Hey all. This is my first post, but I've found much helpful information from this site in the past. Can't thank you guys enough for the helpful information you take the time to share.

I've just acquired an Acer Aspire One D250-1042 that was supposed to come with XP. Of course, that's the operating system that was installed by factory default in the first place. Evidently the last owner upgraded to windows 7.

I don't so much mind having 7 on it, but the mobile printer i'm using for invoice printing requires XP or older. So, I had to find a way to get XP on this device. The seller had an acer XP disk that they sent me.

I went through the process of installing xp (which took forever with this dinky USB dvd-rom).

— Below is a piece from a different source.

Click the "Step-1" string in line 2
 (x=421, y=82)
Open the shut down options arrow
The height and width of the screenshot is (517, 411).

Once installing XP I ran into an issue. When the computer boots, you get the ACER screen.. then it proceeds to the XP screen. Once that shows, the computer glitches and reboots into a boot loop.

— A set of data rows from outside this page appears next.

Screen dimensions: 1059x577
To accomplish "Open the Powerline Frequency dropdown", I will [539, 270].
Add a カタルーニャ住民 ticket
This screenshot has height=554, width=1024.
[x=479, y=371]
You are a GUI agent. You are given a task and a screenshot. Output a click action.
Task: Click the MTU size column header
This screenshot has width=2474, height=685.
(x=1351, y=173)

I've since installed XP twice again reformatting the hard drive each time to the same end result.

I've found some information regarding blue screen and black screen, but none that seem to be specific to this problem.

Any ideas?

Thanks in advance for any help and support you can give!
 
you might burn a cd or a usb with Hiren's boot cd and see if you can run boot.cfg and fixboot,and fixmbr from the recovery console.

here are the instructions:Courtesy of Jose Ibarra:
Anywho, to make a Hiren's boot CD, do this:

I am going to recommend you use Hiren's boot CD (it will also go on a USB drive).

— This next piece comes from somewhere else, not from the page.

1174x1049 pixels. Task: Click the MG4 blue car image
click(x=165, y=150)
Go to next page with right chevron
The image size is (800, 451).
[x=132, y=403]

This is good for you because it has many more tools on it that on the XP Recovery Console CD, does not care about your Administrator passwords and you will not have to futz around in your BIOS if any afflicted system has SATA drives - Hiren's can deal with that.

You will have a whole bunch of cool tools that you don't have in the XP Recovery Console... a registry editor, password resetter, and a desktop that looks like Windows XP so you will feel comfortable maneuvering.

You can also easily copy your personal data (documents, images, music.) to an external drive.

From a working system, first download Hiren's Boot CD from here (it is a substantial download but worth it):

http://www.hirensbootcd.org/download/ (look near the bottom of the page, do not click on any ads).


Unzip the Hiren's to some folder where you can find it. There is a Hiren's.BootCD..iso in there that you are going to need next.

Hiren's has instructions to make a bootable USB that you can use, but it requires you to first burn the .iso to a CD and some other steps, so I suggest another way...

Download RUFUS 1.20 from here (read some stuff on the page so you can know more about it):

http://rufus.akeo.ie/

I will caution you to be careful that you don't accidentally format any of your hard drives - be sure your USB stick is in and know what the drive letter is! This part always makes me a little nervous, so be careful.

Launch RUFUS and all the defaults should be okay, for the Device, choose your USB drive letter, Quick format, FAT32, label it if you want to and in the Format options box, click the little icon that looks like a CD and a window will open. Navigate that dialogue to point to the folder that contains the Hiren's.BootCD.15.iso that you unzipped earlier and the box should change to say ISO image (RUFUS understands the Hiren's ISO file).

Double check you have the right Device selected in the top (NOT you HDD) Click Start, acknowledge the warning and let it finish (it will take a little while) as it copies the files. The Hiren's ISO is also good size.

When RUFUS is done, it will say 'DONE' in the bottom.

Put the USB stick in the afflicted machine and reset/reboot and press whatever key you need to press to get to a boot menu where you can select the USB as the first boot device (that is F11 for me). If you don't see a boot menu choice, you will have to adjust your BIOS to boot from the USB first instead of the HDD.

When the Hiren's menu comes up, choose the Mini XP Mode and it will start loading (slowly from a USB drive) and eventually you should see a Windowsy looking desktop. You should recognize that part and feel comfortable, but it is not your desktop - it is the Hiren's desktop!

Remember: You did not boot on your hard disk - you booted into the Hiren's desktop


http://www.hiren.info/pages/bootcd-on-usb-disk
Hiren’s for flash drive
 
Thanks for the reply!

The directions are very in depth, and easy to follow.

I have one question though. Will this actually fix the boot issue, or will I have to run this every time I want to boot the machine up?